* [What the task requires]: Reproduce verbatim the lines between the one holding "This screenshot has height=768, width=1408." and the one holding "at that location.", inclusive.

* [Provided data]:
━━━━━━━━

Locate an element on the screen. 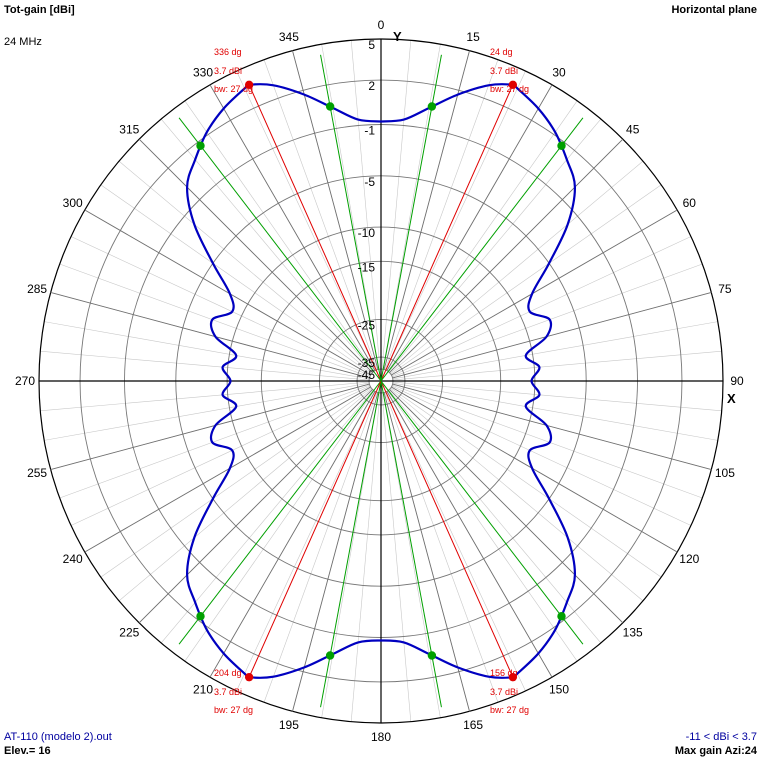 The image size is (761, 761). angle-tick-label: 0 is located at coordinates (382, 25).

━━━━━━━━

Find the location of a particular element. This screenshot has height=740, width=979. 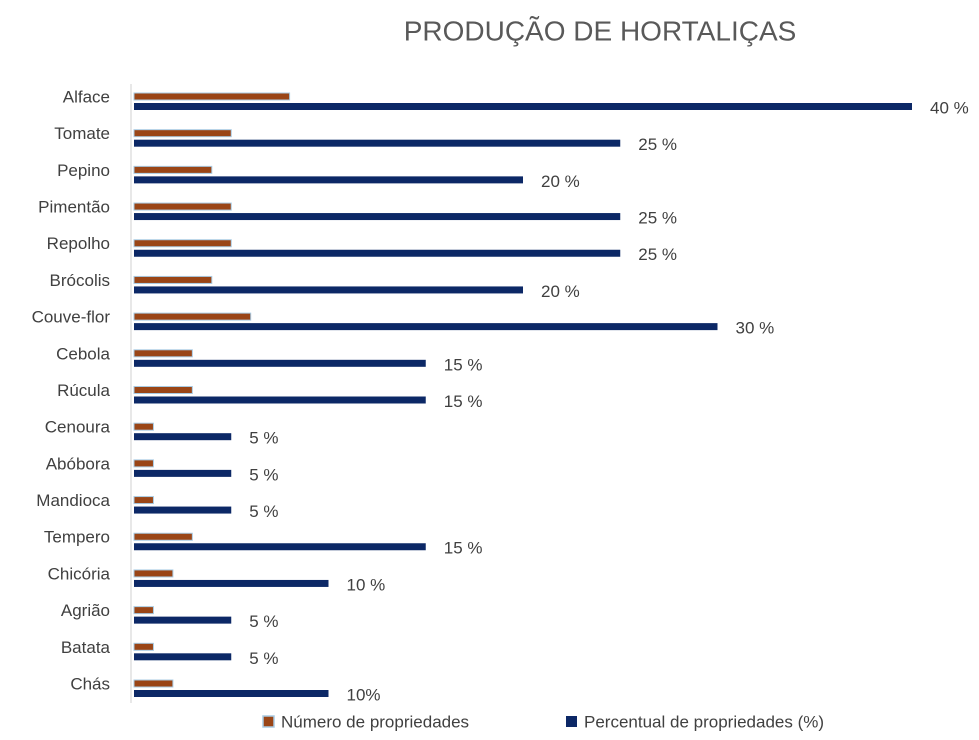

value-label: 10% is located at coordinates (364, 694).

━━━━━━━━

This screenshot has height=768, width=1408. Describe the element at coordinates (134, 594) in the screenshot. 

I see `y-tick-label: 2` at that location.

━━━━━━━━

* [Exercise result]:
This screenshot has height=768, width=1408. Describe the element at coordinates (134, 594) in the screenshot. 

I see `y-tick-label: 2` at that location.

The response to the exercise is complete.